> **Assigned task**
In the records that follow, find the line with "[Twitter] (417, 2375)"; from there, retype every line exactly through the line with "Dennis Price (273, 2210)", which also belongs to the answer.

Collected data:
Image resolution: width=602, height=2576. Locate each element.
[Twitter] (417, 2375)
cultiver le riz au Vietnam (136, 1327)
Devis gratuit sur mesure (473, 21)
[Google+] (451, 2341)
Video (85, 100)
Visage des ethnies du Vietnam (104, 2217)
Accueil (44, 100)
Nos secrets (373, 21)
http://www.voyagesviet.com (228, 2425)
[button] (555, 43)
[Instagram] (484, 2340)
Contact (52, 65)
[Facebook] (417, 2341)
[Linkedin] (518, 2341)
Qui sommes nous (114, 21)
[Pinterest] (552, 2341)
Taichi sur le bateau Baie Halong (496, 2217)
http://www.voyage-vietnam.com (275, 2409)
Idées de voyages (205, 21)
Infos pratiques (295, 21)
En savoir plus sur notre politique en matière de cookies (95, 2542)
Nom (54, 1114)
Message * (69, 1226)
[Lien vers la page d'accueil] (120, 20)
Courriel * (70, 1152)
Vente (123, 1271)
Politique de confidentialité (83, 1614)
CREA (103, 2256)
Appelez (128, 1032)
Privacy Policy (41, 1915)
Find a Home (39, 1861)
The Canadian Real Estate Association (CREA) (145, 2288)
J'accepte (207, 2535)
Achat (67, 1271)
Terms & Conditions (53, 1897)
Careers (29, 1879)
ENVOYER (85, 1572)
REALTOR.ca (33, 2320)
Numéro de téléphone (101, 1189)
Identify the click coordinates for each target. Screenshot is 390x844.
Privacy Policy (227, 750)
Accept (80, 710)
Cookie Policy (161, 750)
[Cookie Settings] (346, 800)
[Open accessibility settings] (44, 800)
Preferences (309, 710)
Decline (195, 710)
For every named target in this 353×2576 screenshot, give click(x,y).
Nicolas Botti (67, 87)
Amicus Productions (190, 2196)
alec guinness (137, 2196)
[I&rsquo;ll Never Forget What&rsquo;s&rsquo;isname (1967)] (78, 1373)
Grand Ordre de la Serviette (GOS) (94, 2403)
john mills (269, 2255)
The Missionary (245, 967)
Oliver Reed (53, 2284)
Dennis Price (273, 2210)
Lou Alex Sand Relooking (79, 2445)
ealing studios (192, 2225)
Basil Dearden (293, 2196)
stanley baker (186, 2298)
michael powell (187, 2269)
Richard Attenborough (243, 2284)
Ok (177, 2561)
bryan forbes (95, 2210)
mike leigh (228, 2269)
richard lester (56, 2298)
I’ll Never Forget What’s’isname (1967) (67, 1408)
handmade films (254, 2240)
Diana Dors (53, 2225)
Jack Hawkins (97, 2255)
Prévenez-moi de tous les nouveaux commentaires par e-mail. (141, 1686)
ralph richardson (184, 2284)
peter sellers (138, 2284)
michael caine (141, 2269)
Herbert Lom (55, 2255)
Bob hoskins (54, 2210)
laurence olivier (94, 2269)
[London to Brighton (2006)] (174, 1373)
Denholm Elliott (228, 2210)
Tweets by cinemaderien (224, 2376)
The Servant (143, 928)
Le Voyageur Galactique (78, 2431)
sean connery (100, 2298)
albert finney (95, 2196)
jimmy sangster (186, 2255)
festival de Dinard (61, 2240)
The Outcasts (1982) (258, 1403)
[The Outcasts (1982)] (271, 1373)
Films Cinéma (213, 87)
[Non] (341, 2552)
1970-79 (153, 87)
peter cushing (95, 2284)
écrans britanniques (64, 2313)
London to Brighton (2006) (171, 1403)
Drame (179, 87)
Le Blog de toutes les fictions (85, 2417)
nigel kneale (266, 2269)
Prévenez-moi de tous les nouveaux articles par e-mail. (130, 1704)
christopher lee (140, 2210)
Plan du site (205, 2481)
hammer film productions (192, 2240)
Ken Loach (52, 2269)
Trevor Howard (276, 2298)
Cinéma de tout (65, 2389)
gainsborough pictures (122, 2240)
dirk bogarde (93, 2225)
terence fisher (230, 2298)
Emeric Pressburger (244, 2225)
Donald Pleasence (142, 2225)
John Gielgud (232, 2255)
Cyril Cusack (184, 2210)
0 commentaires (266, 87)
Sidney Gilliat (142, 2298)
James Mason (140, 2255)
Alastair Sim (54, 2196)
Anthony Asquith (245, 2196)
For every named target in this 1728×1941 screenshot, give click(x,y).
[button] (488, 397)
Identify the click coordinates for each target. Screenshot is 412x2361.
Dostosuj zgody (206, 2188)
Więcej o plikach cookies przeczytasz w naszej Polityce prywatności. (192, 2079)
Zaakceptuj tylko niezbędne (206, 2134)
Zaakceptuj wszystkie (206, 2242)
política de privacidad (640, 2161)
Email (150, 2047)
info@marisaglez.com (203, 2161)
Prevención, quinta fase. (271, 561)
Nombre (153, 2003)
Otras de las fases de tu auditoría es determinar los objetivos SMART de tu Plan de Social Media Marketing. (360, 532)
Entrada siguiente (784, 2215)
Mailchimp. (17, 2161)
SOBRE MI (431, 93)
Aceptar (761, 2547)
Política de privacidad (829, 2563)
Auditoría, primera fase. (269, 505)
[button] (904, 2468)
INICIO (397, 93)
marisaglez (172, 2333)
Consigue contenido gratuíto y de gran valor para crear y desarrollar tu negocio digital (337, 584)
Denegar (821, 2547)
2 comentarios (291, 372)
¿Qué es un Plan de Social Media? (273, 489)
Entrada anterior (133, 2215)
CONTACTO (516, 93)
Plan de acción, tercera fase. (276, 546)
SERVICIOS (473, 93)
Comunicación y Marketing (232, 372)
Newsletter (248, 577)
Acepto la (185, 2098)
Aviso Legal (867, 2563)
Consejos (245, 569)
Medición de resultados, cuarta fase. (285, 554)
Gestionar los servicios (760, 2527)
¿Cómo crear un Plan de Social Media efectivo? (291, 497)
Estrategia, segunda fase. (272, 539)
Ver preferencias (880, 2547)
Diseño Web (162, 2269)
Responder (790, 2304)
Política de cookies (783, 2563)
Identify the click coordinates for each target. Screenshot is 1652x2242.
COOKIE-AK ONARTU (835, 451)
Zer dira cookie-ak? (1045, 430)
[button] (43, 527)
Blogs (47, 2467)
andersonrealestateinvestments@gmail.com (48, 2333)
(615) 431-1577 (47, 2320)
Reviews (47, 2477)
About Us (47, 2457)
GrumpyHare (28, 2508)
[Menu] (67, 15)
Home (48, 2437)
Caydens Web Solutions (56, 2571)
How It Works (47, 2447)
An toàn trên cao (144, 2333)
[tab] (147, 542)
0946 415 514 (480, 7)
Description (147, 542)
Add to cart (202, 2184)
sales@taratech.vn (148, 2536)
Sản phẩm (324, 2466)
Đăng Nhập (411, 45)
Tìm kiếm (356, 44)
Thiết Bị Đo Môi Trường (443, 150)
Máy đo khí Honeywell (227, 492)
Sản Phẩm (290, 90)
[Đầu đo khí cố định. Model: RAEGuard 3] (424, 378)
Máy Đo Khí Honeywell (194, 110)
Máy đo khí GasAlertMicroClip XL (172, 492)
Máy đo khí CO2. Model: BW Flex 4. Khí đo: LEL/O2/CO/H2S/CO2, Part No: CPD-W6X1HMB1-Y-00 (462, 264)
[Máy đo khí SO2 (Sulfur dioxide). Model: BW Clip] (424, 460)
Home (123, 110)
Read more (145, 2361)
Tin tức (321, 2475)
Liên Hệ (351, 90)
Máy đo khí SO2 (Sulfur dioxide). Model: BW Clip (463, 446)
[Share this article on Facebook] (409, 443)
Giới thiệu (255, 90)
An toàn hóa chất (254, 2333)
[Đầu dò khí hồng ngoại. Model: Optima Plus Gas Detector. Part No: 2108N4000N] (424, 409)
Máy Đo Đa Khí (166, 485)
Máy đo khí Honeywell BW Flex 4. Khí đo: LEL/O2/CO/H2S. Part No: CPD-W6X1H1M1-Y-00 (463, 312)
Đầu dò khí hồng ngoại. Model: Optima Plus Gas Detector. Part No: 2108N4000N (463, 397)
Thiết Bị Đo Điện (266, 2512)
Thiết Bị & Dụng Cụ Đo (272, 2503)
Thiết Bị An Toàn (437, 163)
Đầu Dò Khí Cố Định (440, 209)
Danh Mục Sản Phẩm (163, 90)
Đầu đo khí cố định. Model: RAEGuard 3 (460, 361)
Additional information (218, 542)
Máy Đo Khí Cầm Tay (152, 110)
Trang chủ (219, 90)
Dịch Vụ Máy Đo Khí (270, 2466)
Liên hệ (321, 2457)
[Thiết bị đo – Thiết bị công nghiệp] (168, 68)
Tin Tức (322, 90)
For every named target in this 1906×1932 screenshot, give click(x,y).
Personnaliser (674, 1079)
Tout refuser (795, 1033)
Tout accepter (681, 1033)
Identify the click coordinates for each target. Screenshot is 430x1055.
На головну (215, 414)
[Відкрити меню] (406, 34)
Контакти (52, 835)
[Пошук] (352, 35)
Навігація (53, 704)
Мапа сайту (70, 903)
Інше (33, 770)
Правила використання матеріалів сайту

> **Task output**
[Twitter] (417, 2375)
cultiver le riz au Vietnam (136, 1327)
Devis gratuit sur mesure (473, 21)
[Google+] (451, 2341)
Video (85, 100)
Visage des ethnies du Vietnam (104, 2217)
Accueil (44, 100)
Nos secrets (373, 21)
http://www.voyagesviet.com (228, 2425)
[button] (555, 43)
[Instagram] (484, 2340)
Contact (52, 65)
[Facebook] (417, 2341)
[Linkedin] (518, 2341)
Qui sommes nous (114, 21)
[Pinterest] (552, 2341)
Taichi sur le bateau Baie Halong (496, 2217)
http://www.voyage-vietnam.com (275, 2409)
Idées de voyages (205, 21)
Infos pratiques (295, 21)
En savoir plus sur notre politique en matière de cookies (95, 2542)
Nom (54, 1114)
Message * (69, 1226)
[Lien vers la page d'accueil] (120, 20)
Courriel * (70, 1152)
Vente (123, 1271)
Politique de confidentialité (83, 1614)
CREA (103, 2256)
Appelez (128, 1032)
Privacy Policy (41, 1915)
Find a Home (39, 1861)
The Canadian Real Estate Association (CREA) (145, 2288)
J'accepte (207, 2535)
Achat (67, 1271)
Terms & Conditions (53, 1897)
Careers (29, 1879)
ENVOYER (85, 1572)
REALTOR.ca (33, 2320)
Numéro de téléphone (101, 1189)
Identify the click coordinates for each target. Screenshot is 390x844.
Privacy Policy (227, 750)
Accept (80, 710)
Cookie Policy (161, 750)
[Cookie Settings] (346, 800)
[Open accessibility settings] (44, 800)
Preferences (309, 710)
Decline (195, 710)
For every named target in this 353×2576 screenshot, give click(x,y).
Nicolas Botti (67, 87)
Amicus Productions (190, 2196)
alec guinness (137, 2196)
[I&rsquo;ll Never Forget What&rsquo;s&rsquo;isname (1967)] (78, 1373)
Grand Ordre de la Serviette (GOS) (94, 2403)
john mills (269, 2255)
The Missionary (245, 967)
Oliver Reed (53, 2284)
Dennis Price (273, 2210)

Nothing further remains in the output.